Marco-LLM-GLO: Bridging Multilingual Performance Gaps
Marco-LLM-GLO is a 7.6 billion parameter multilingual language model developed by AIDC-AI, built upon the Transformer architecture. Its core innovation lies in extensive continual pretraining on a massive dataset exceeding 5 trillion tokens, with a strategic focus on enhancing performance in low-resource languages while maintaining strong capabilities in high-resource languages like English and Chinese.
Key Capabilities & Features
- Multilingual Training: Trained on a diverse dataset covering 29 languages, including both high-resource (e.g., English, Chinese) and low-resource languages (e.g., Kazakh, Nepali).
- Enhanced Tokenizer: Incorporates an improved tokenizer specifically designed for better handling and higher accuracy with multilingual data.
- Performance: Demonstrates significant improvements in multilingual tasks such as machine translation, question answering, and cross-lingual reasoning compared to other open-source models.
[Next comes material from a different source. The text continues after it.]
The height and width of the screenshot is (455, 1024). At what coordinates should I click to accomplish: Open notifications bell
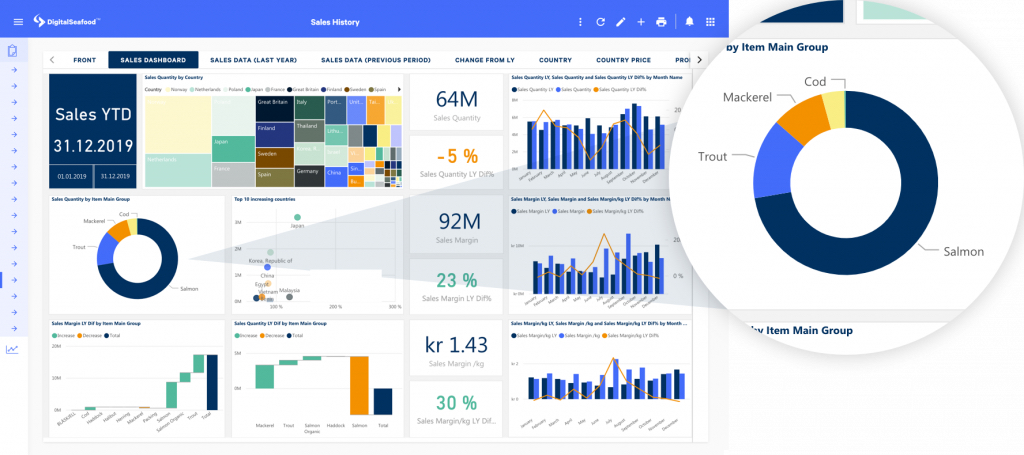coord(689,21)
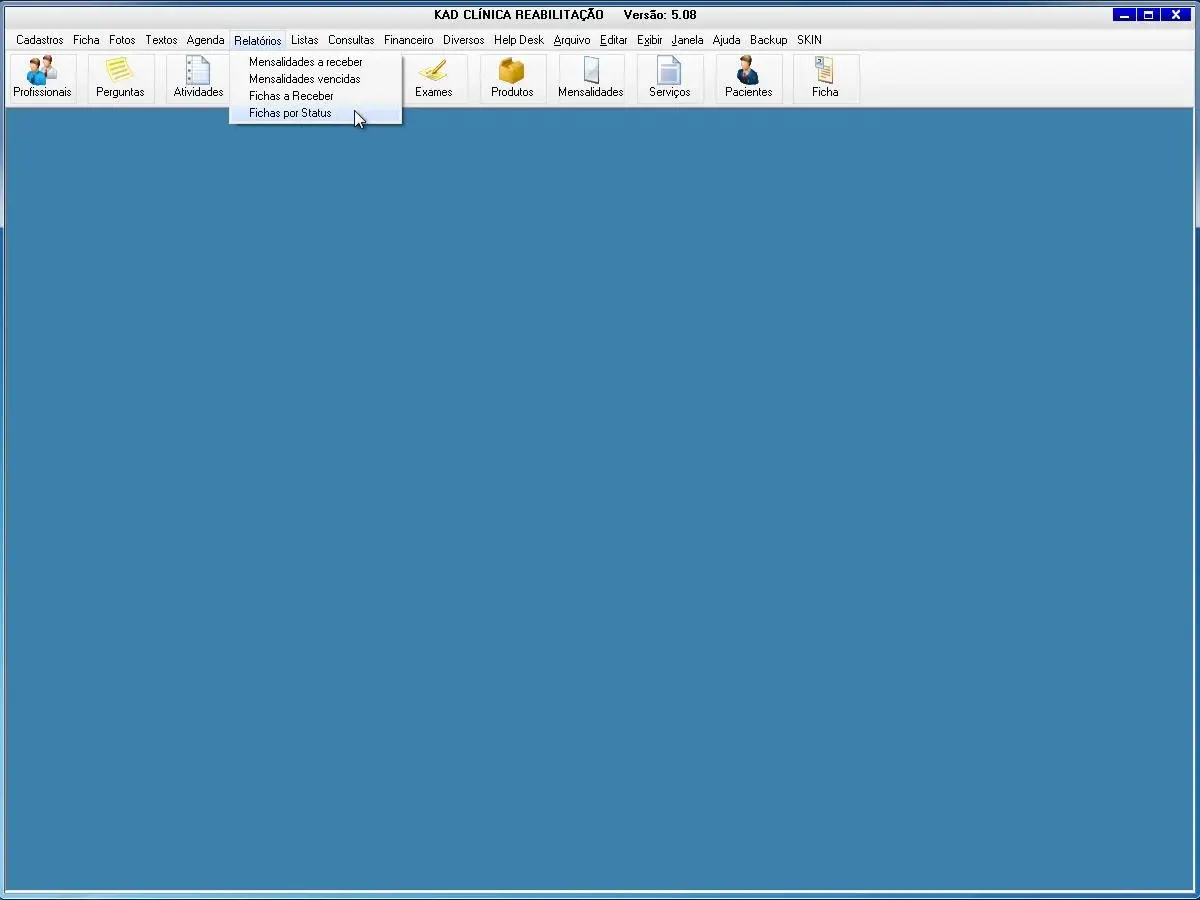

- Post-Training Support: Designed to support various post-training methods like Supervised Fine-tuning (SFT) and Direct Preference Optimization (DPO) for task-specific and language-specific enhancements.
When to Use Marco-LLM-GLO
This base model is primarily intended for further adaptation through post-training methods such as SFT, RLHF, or continued pretraining. It is particularly well-suited for applications requiring robust multilingual understanding and generation, especially in scenarios involving a mix of high and low-resource languages. Developers should fine-tune Marco-LLM-GLO for specific downstream tasks rather than using the base model directly for text generation.